Pour ma part, je ne démissionne pas, mais si mon corps est physiquement à l'école, ma tête elle est déjà ailleurs. Notre seule vraie liberté est de PENSER (tant que cela reste dans notre tête

).

Je reprends mes études à la rentrée [...] Je ne démissionne pas car j'en ai bavé pour en arriver là, comme toi, il a fallu travailler dur pour avoir le concours. Il va falloir être efficient et surtout organisée, parce qu'après tout je pense qu'une fois qu'on a compris comment les enseignements fonctionnent, je veux dire, les progressions, les séquences, les séances, ce découpage finalement, ca va plus vite. Il faut juste s'organiser dans le temps. [...] il faut le reconnaître un métier où on est très seul.
Bon, je dis "il faut juste" mais je pense bien que la masse de travail est incompatible avec le travail de PE, mais tant pis, il me faut des projets pour avancer et me dire que je ne vais pas m'enterrer vivante dans l'éducation nationale.

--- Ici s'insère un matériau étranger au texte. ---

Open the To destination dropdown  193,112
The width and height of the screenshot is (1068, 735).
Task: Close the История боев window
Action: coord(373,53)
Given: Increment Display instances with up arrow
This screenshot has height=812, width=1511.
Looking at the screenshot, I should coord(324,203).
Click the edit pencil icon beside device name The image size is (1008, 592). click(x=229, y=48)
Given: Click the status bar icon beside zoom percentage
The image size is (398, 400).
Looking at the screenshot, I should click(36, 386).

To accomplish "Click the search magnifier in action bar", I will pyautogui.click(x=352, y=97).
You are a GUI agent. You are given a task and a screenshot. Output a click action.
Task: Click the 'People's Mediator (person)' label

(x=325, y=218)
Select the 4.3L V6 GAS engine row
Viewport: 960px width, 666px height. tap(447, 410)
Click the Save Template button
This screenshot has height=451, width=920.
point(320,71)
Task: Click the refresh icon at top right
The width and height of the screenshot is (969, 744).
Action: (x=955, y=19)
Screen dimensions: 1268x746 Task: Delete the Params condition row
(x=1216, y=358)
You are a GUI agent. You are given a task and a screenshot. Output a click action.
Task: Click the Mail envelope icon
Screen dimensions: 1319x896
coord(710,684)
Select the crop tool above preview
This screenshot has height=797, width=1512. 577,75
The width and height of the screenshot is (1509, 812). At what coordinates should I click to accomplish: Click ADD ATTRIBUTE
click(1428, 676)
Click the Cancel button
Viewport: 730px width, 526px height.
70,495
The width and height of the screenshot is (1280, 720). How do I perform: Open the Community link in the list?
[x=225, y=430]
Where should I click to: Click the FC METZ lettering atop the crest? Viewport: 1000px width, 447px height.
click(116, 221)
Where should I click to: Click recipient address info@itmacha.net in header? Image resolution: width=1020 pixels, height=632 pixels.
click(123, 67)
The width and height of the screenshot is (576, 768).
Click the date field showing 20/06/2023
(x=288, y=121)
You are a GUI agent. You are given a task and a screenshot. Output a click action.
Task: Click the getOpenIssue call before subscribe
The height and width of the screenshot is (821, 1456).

[...] Je suis PES prolongée, à l'heure actuelle je ne suis toujours pas titularisée, et je ne suis pas prête de l'être. J'ai été sortie de classe pour la deuxième fois. Je commence "mon stage d'observation" dans l'école de la formatrice jusqu'à jeudi. Après je serai parachutée dans une autre classe. Je ne sais pas où encore.
[...] j'ai eu un entretien avec l'inspectrice de circonscription, et elle m'a dit: "Vous irez dès demain en stage d'observation" bla-bla...Chose que je n'ai pas supporté, du coup ça ma rendu malade... Deux semaines d'arrêt. Là je reprends et je dois, malgré moi, faire ce foutu stage.
J'ai énormément progressé par rapport à l'année dernière (entendre: faire ce qu'on me demande de faire).
C'est juste qu'arrivée aux vacances d'hiver, à mon sens, je subissais trop d'injustices, j'en avais marre et j'étais lasse d'être rongée à ce point par le travail. J'ai décroché, tellement bien décroché qu'il m'a été impossible de préparer la période 5. Du coup, la visite prévue au retour des vacances n'était pas terrible. Rebelotte, re- visite dans les cinq jours qui suivent, et évidemment, moi, les visites qui s'enchainent parce que "l'institution s'inquiète" ont tendance à me faire péter les plombs... Deux jours plus tard: sortie de classe... le schéma, je commence à le connaître. Mais il n'y a pas que cela, malheureusement. Une fois que tu es étiquetée "personne à problèmes", ça te suit et cela ne te quitte pas.
Je t'écris la suite dans les jours qui viennent. Je suis désolée de procéder de manière épisodique, mais je n'ai pas fermé l'oeil de la nuit dernière comme chaque veille de rentrée...
à très vite

Bonsoir,

je n'ai pas écrit ces derniers temps car j'ai rassemblé toutes mes forces pour la titularisation. Ce n'est pas que tout à coup j'adhère à leur éthique, mais c'était une façon de leur prouver que c'était une erreur de m'avoir sortie de classe à cette période de l'année. Je ne sais pas bien ce que je cherchais car c'était couru d'avance que ce serait foutu.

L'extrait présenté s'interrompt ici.